So anti-Semitism is everywhere in Central Europe in these years.
And I think a lot of that is because with the dissolution of empires and the forging of these new nation states, the existence of so many Jewish villages, Jewish communities and so on, is seen by nationalists as a kind of threat to the integrity of the nation.
In Germany, it is different. I mean, Richard Evans, in his brilliant book on the Third Reich
in Power, he talks about what makes Germany different. Only in Germany, he says, are there
strict laws under the Nazis about marriage and sexual relations. Only in Germany are the Jews
robbed of their property. Only in Germany does the government itself organize national pogroms. And only in Germany does
the state itself become, in the 1930s, the principal vehicle for anti-Semitism. And it's
not just that the anti-Semitism is a kind of one policy among many, that anti-Semitism and the elimination of Jewish influence in the life of the nation
is the absolute premise for everything else.
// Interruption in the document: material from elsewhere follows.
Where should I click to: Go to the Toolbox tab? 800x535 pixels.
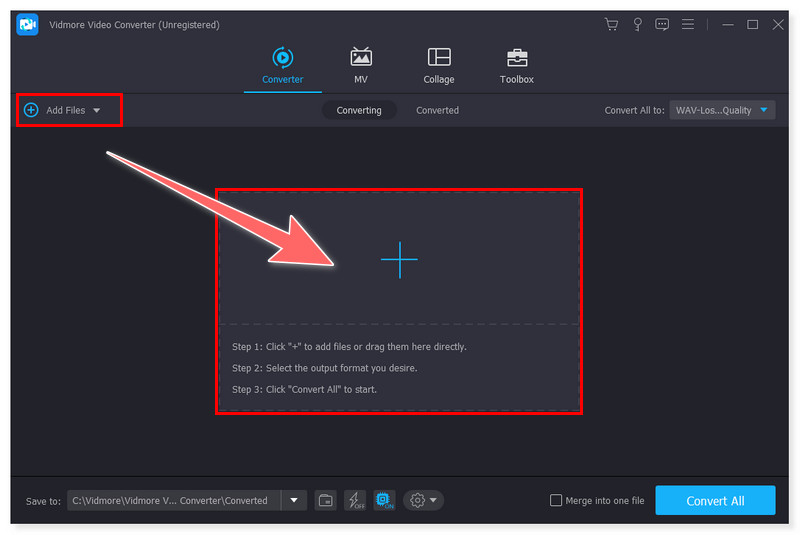(x=516, y=66)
I mean, that's what makes Germany, I think, unusual.
And again, Hitler's ultimate ambition is never in doubt.
It said in 1919 in a letter, the ultimate goal must be the elimination of the Jews altogether.
In 1922, he said in a public speech, there can be no compromise elimination of the Jews altogether. In 1922,
he said in a public speech, there can be no compromise. There are only two possibilities,
he says, the victory of the Aryans and the victory of the Jews. So when he takes power,
you might expect that the first thing he does is to move towards the destruction of Germany's Jews.
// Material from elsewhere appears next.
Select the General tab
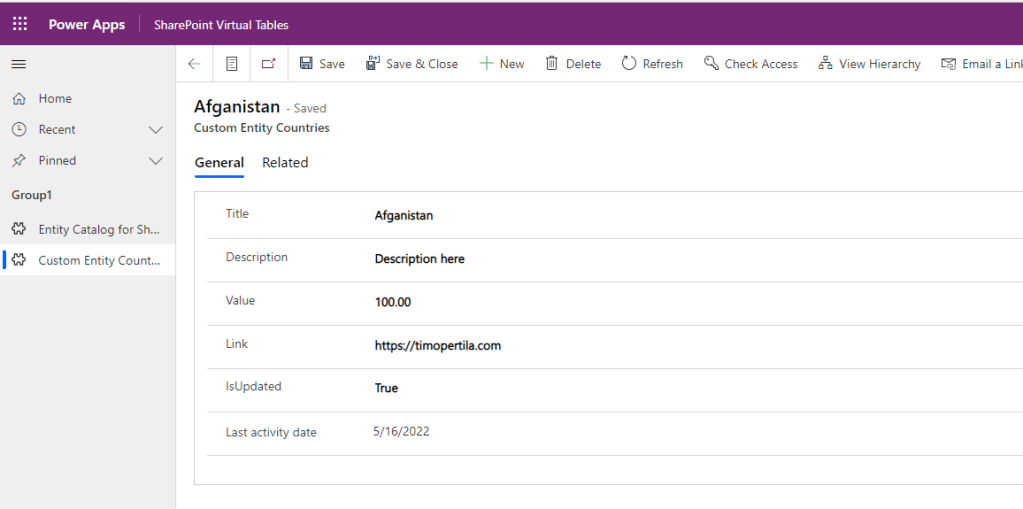Screen dimensions: 1023x509 click(219, 163)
But actually he doesn't. And one of the interesting things about this story,
one of the remarkable things, is how it proceeds by fits and starts. And the reason that so many
Jews don't actually flee Germany is partly because he proceeds kind of slowly. So people are able
almost to persuade themselves, well, it's stopped now,
it can't get worse. Maybe, you know, this is all a phase, all of this kind of thing.
And that's one of the chilling things about it.
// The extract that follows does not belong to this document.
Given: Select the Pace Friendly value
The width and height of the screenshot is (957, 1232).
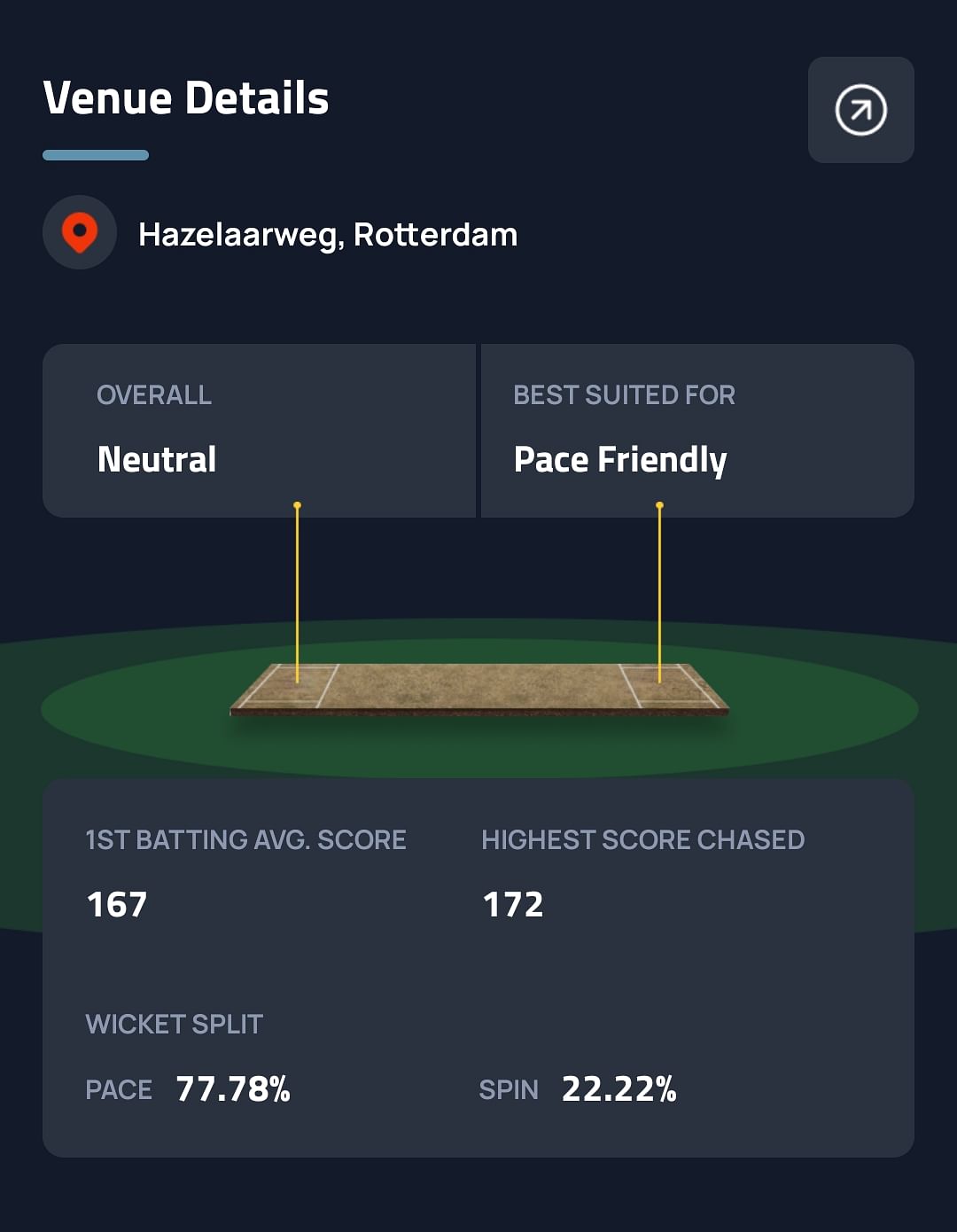Looking at the screenshot, I should (x=620, y=459).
And is that deliberate, do you think? Is it strategic? Does it reflect an anxiety about whether he can take people with him? What do you think the reason for it is?
I think that's part of it. I think, as we described in the very first episode of this
particular series, Hitler is not completely secure straight away.
So he has to work with kind of the national conservative elites and so on.
The Nazis do not have the support when they come in in 1933 of, you know, a vast majority of the German people.
Their vote's actually declining.
But also, I think it's fair to say, although Hitler has set out the goal and the end points and the priorities, the means for
achieving it are as yet unknown.
And we'll see in this and the next episode how they talk about the removal of the Jews.
It could mean forced immigration.
Exactly.
It could mean resettlement.
It could mean kicking Jews out.
It could mean forcing them to emigrate.
It doesn't necessarily mean, at this stage, murdering them.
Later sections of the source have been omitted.